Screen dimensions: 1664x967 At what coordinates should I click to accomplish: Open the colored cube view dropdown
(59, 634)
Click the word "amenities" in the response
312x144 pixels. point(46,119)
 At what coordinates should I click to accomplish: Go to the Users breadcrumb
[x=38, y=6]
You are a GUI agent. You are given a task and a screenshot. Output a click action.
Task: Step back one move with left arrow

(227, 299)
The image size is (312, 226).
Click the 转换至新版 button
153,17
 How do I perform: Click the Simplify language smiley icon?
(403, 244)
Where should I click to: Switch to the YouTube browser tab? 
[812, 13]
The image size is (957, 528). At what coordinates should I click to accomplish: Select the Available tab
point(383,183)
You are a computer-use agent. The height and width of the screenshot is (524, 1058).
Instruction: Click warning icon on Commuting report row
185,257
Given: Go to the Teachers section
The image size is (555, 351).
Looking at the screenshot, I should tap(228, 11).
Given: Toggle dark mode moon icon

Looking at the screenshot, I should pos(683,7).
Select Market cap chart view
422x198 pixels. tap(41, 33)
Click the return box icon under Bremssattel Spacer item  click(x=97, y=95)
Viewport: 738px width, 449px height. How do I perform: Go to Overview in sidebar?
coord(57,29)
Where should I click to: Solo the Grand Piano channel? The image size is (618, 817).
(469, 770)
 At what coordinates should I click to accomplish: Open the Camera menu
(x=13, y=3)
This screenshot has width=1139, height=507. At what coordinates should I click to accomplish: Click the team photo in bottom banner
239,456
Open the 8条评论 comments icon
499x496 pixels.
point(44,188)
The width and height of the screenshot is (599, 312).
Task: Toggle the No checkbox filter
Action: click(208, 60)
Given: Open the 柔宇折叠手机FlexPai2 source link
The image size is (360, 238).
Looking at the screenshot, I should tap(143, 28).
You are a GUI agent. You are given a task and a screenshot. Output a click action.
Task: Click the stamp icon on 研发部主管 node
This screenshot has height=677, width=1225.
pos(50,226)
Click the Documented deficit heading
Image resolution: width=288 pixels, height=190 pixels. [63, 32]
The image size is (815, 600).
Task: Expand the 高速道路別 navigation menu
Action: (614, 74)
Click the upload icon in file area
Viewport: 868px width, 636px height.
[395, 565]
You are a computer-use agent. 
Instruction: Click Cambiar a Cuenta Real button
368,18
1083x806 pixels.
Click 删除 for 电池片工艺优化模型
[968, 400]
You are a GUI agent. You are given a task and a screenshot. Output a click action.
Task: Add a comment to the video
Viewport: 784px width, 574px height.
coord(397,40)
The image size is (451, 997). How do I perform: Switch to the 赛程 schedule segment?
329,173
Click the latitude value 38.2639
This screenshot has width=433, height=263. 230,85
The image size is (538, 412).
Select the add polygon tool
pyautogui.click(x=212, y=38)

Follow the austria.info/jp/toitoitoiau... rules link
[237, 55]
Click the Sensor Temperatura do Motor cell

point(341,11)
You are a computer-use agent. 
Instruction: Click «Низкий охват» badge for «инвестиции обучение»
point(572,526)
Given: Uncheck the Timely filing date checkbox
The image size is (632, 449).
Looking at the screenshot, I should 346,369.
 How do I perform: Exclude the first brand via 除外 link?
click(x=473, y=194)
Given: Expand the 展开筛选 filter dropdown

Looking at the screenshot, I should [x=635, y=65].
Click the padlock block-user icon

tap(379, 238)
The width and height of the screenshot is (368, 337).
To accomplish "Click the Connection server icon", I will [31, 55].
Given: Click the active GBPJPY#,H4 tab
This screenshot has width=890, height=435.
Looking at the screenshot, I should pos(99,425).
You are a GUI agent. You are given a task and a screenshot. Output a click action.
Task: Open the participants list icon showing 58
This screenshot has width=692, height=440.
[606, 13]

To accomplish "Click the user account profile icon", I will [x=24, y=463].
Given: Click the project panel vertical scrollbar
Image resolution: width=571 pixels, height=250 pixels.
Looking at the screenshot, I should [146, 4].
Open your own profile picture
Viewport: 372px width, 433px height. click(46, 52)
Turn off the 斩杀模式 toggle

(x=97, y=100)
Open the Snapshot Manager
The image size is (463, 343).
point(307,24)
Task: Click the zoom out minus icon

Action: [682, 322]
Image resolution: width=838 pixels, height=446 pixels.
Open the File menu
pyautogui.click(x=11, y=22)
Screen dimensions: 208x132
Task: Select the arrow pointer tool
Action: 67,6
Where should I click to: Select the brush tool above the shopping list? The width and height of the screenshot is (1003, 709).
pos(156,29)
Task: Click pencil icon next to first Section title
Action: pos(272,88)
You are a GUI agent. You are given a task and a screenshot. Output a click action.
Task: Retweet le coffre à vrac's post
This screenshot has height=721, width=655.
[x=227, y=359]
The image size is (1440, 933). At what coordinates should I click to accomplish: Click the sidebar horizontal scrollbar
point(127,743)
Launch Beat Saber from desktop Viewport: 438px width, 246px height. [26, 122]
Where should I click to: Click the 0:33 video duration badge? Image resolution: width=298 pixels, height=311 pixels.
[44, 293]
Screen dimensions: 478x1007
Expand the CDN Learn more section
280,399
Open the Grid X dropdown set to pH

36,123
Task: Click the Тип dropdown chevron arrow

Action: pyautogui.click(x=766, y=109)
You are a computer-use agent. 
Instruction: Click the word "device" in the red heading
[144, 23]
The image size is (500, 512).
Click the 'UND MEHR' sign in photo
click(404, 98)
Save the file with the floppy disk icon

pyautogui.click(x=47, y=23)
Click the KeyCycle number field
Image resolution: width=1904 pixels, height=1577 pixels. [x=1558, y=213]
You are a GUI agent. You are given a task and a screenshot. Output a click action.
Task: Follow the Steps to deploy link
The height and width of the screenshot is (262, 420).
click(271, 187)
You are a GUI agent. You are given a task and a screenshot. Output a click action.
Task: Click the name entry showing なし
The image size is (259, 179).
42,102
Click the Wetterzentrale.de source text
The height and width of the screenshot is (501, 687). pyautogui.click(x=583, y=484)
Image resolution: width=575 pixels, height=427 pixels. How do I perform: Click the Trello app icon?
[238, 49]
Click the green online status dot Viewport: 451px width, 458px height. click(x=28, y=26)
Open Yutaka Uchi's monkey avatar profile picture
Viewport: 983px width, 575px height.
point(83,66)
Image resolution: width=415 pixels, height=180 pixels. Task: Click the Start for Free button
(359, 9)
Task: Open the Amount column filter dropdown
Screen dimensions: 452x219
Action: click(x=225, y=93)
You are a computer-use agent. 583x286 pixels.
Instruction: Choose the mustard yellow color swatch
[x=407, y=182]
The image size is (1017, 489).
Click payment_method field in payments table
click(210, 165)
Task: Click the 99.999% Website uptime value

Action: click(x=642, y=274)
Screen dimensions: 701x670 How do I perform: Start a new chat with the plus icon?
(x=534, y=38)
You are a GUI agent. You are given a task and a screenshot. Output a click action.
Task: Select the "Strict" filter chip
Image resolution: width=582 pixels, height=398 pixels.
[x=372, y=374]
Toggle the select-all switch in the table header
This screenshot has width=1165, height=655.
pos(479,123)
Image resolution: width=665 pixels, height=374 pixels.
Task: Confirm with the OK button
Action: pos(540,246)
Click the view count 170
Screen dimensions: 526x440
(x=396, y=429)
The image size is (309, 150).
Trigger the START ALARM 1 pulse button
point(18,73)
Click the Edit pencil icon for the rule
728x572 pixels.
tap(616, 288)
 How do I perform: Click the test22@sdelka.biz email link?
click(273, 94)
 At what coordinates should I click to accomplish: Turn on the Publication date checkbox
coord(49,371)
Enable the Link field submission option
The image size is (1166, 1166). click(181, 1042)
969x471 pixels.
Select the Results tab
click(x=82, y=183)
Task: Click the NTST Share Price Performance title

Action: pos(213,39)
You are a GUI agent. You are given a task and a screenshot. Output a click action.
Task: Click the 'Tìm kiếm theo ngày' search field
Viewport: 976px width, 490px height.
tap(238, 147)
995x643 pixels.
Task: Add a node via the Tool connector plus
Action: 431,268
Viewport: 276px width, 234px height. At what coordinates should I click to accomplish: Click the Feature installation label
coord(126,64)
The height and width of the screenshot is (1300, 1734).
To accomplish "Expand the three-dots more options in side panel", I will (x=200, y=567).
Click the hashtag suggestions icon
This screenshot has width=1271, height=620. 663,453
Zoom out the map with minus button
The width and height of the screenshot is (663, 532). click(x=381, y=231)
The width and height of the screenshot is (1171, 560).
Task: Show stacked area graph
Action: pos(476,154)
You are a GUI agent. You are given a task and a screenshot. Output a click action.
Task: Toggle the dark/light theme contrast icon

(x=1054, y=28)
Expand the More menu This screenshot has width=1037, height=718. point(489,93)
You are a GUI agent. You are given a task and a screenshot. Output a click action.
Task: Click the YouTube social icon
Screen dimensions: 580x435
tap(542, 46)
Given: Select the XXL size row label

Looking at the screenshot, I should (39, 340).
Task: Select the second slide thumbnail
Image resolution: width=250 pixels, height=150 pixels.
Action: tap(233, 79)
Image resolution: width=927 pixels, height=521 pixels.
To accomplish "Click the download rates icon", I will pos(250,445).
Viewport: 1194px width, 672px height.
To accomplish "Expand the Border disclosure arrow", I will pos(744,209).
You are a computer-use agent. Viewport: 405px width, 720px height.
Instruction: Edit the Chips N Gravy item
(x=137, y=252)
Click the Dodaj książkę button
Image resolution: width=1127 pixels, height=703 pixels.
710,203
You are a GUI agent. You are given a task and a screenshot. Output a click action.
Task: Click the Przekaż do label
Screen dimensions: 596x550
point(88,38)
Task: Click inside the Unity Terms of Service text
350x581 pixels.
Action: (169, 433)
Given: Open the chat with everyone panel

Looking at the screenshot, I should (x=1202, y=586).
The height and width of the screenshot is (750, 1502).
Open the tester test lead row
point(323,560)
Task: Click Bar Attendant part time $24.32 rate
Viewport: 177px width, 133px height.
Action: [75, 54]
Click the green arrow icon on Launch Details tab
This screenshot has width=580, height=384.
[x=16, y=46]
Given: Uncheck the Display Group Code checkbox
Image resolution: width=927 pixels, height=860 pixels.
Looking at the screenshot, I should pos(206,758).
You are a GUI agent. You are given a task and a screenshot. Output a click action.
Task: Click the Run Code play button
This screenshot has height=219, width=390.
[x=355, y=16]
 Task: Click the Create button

→ Stated problem
Reproduce the lines of the listing verbatim, from the line that contains "Task: Click the zoom out minus icon" up to and including the line that contains "Action: 67,6".

→ Solution below
Task: Click the zoom out minus icon

Action: [682, 322]
Image resolution: width=838 pixels, height=446 pixels.
Open the File menu
pyautogui.click(x=11, y=22)
Screen dimensions: 208x132
Task: Select the arrow pointer tool
Action: 67,6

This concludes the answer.